=== DATA ===
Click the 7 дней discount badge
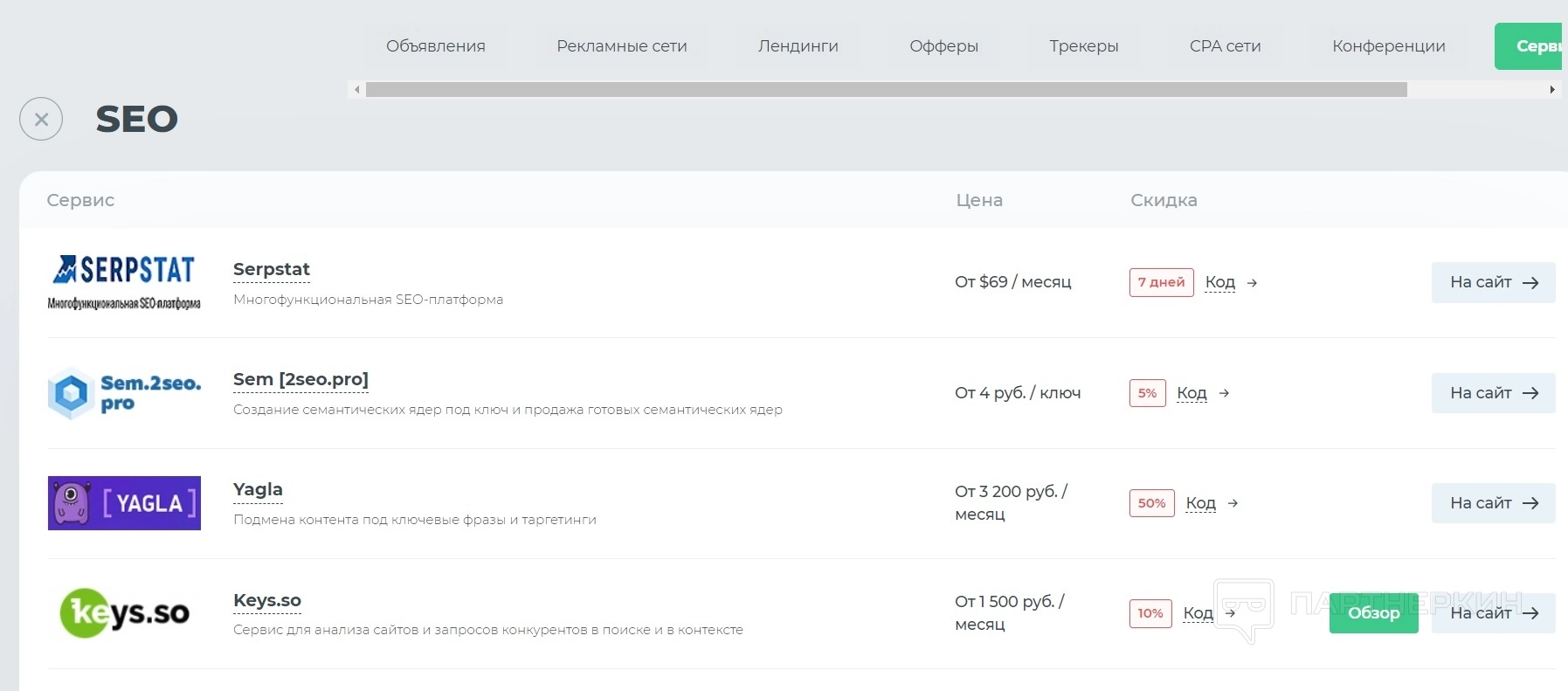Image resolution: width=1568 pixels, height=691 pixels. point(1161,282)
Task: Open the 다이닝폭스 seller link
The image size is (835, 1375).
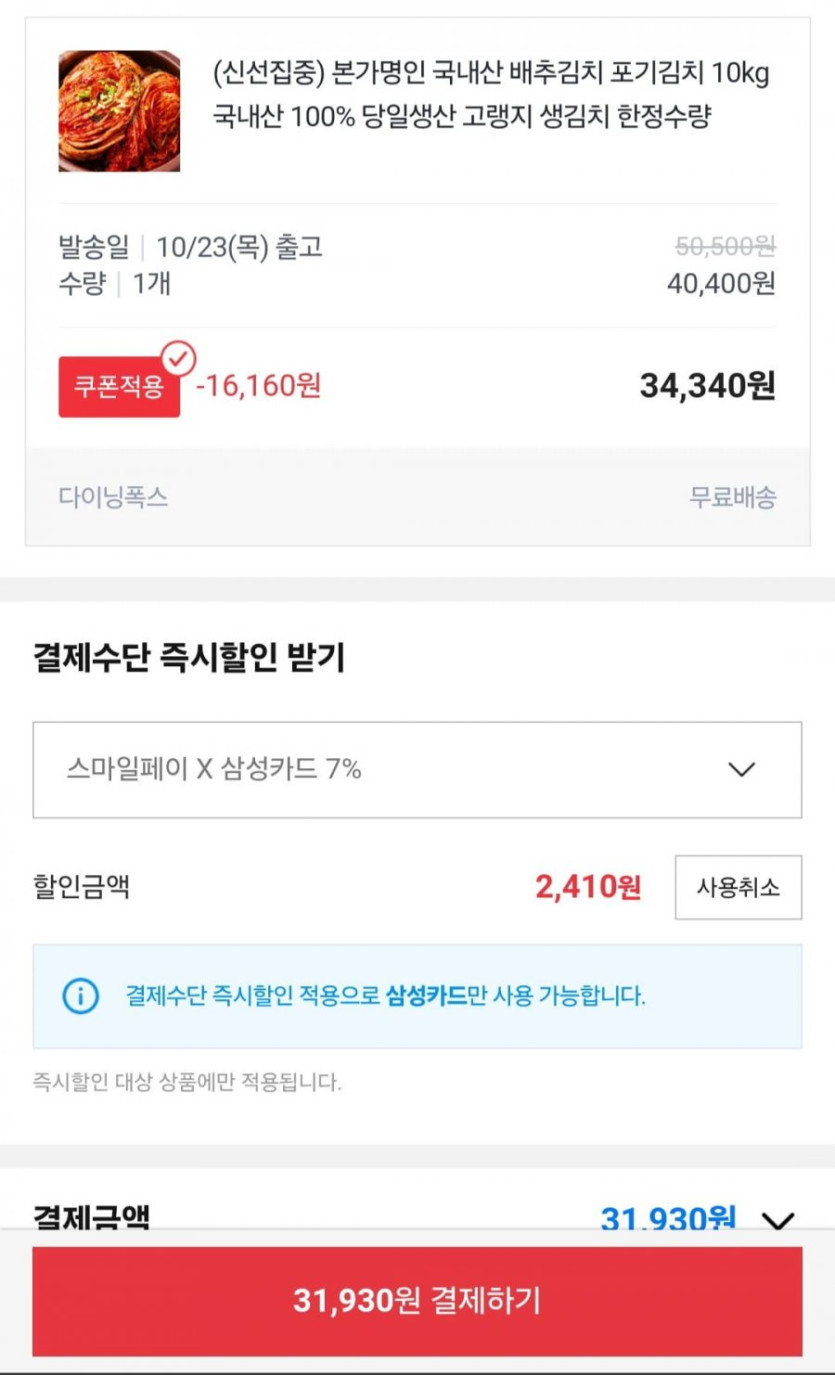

...

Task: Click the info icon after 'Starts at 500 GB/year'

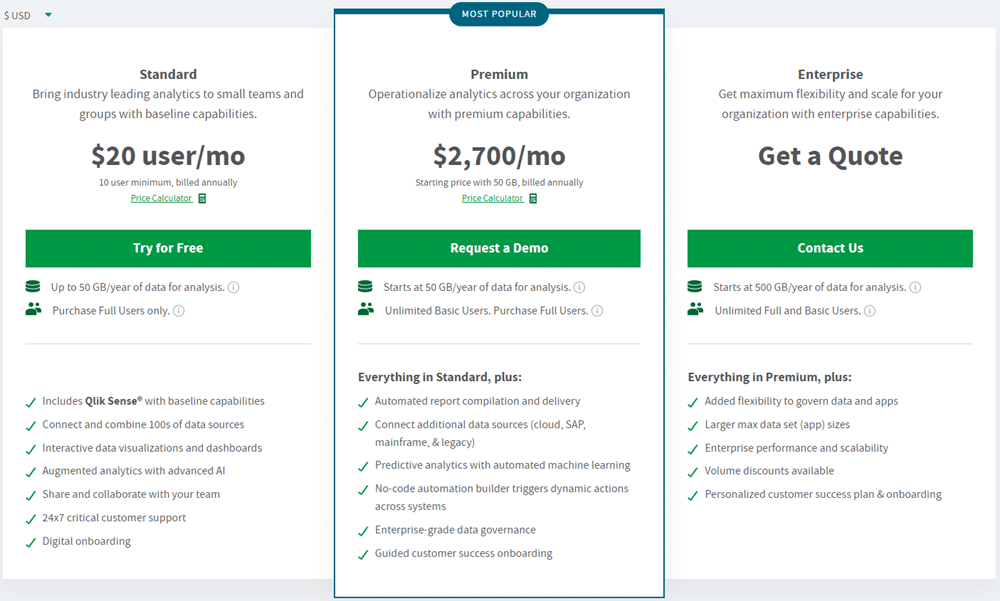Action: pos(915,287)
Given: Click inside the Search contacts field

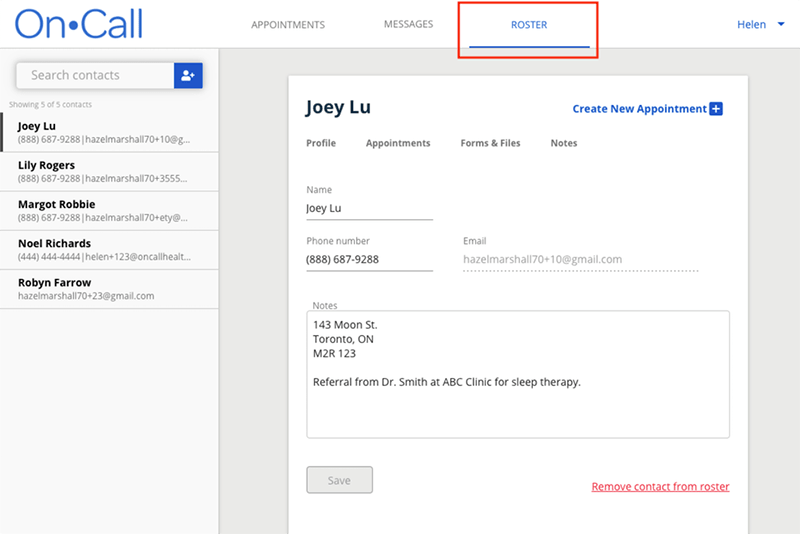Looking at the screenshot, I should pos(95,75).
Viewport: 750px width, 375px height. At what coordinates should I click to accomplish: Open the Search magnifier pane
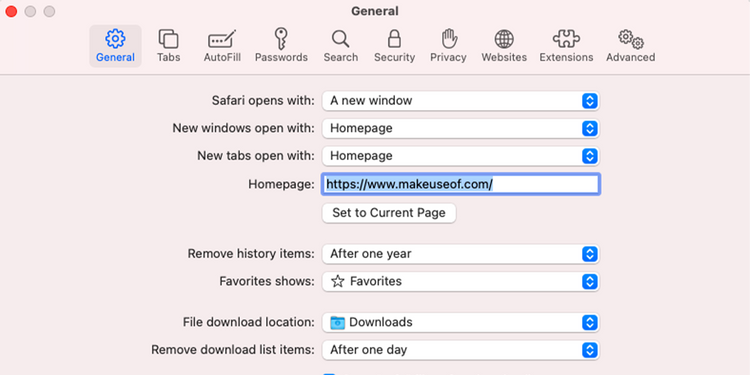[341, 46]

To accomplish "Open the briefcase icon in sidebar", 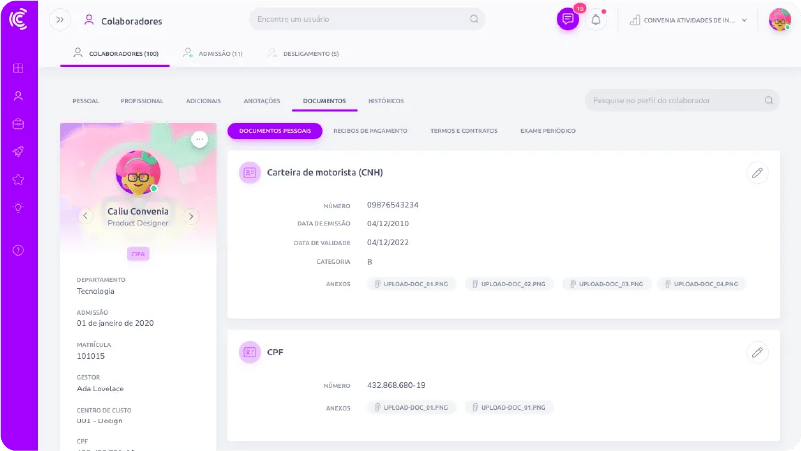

=== AIM OF THE EXERCISE ===
Within the listing above, the stretch from the line with "Click the 7 дней discount badge" down to the line with "The image size is (835, 1375)." is to be given again exactly, end lines included and pictures excluded.

=== TASK RESPONSE ===
Click the 7 дней discount badge
Image resolution: width=1568 pixels, height=691 pixels. point(1161,282)
Task: Open the 다이닝폭스 seller link
The image size is (835, 1375).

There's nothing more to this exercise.